--- GOAL OF THE EXERCISE ---
Every record is to be printed exactly as written, and any picture in it is skipped.

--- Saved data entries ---
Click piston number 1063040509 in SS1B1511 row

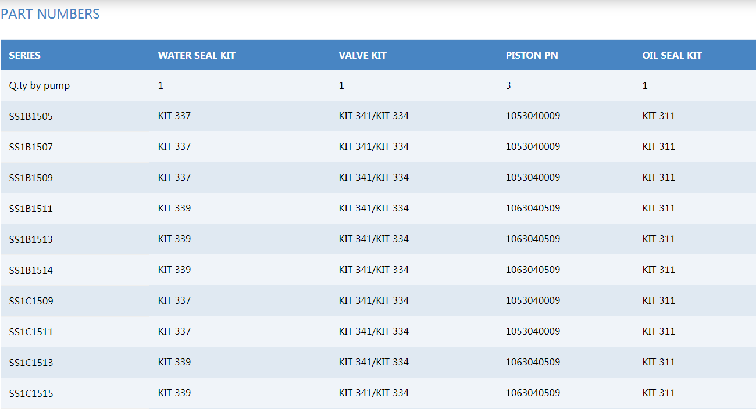tap(533, 208)
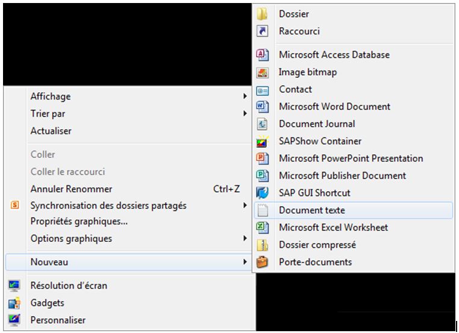
Task: Click the Résolution d'écran monitor icon
Action: tap(14, 285)
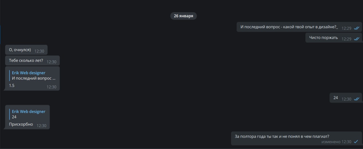Click the 12:30 timestamp on "О, очнулся)"
363x149 pixels.
[x=39, y=51]
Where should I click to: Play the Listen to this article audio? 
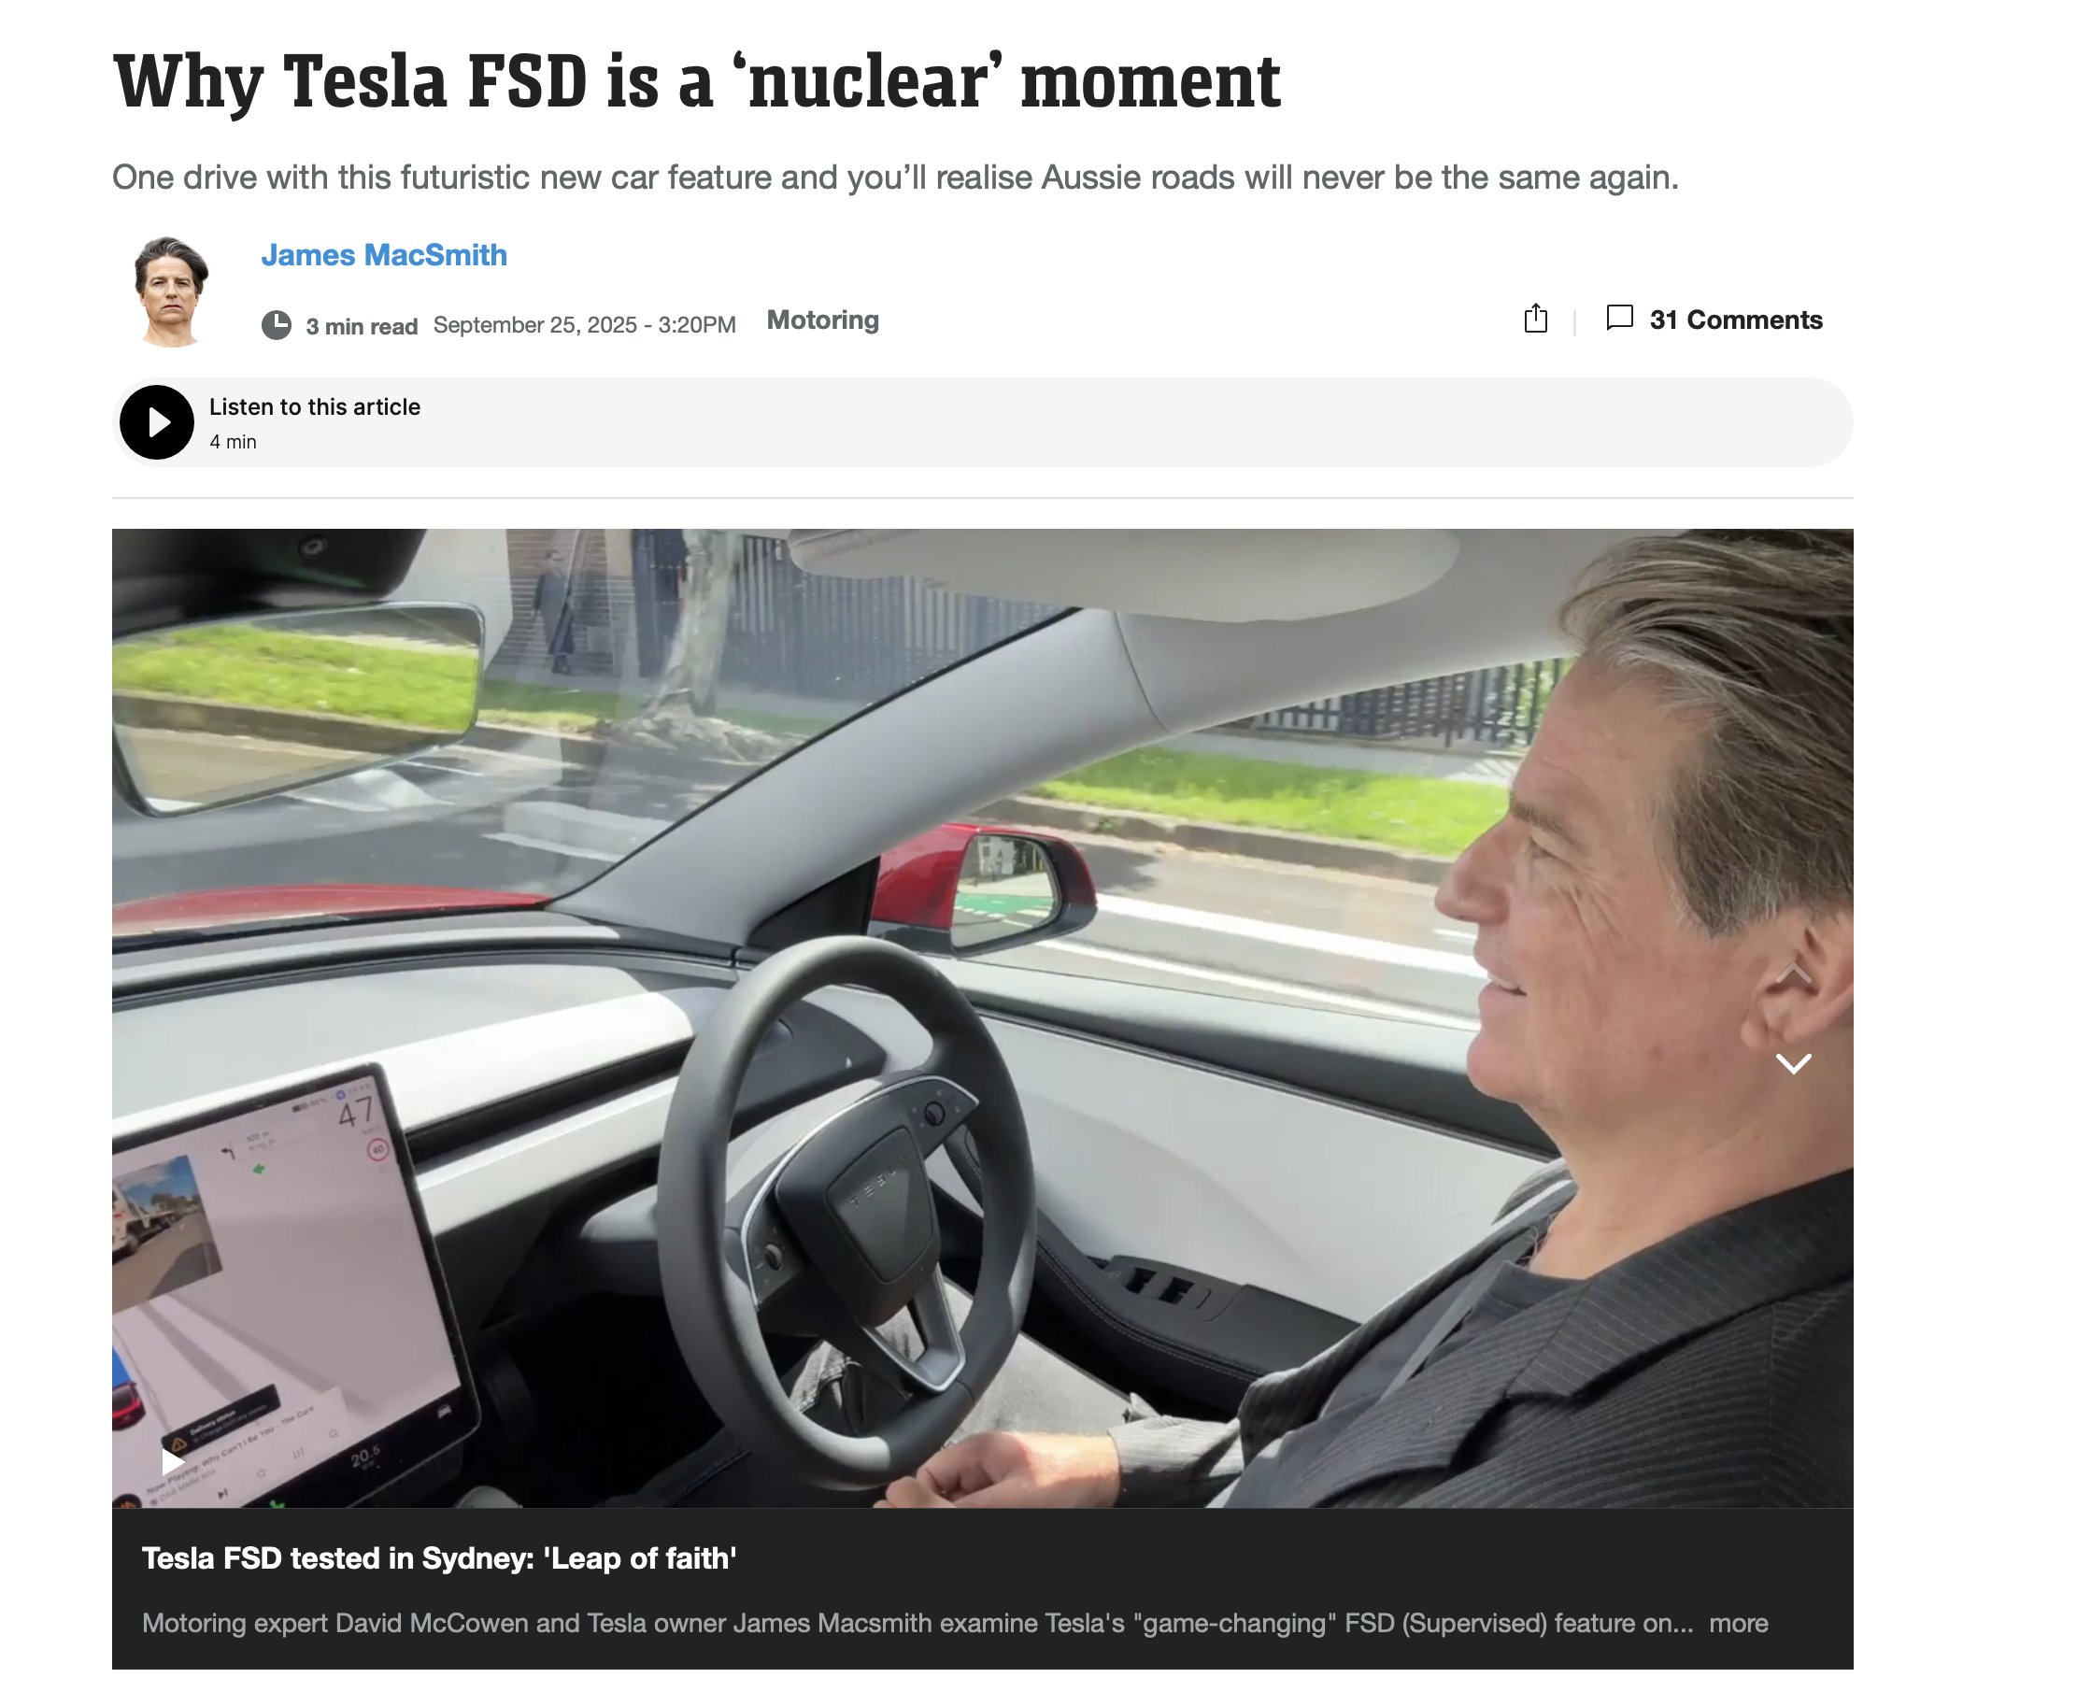(x=157, y=423)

--- YOUR RESPONSE ---
Click piston number 1063040509 in SS1B1511 row

tap(533, 208)
Task: Click the Résolution d'écran monitor icon
Action: tap(14, 285)
Click the 12:30 timestamp on "О, очнулся)"
363x149 pixels.
[x=39, y=51]
Where should I click to: Play the Listen to this article audio? 
(x=157, y=423)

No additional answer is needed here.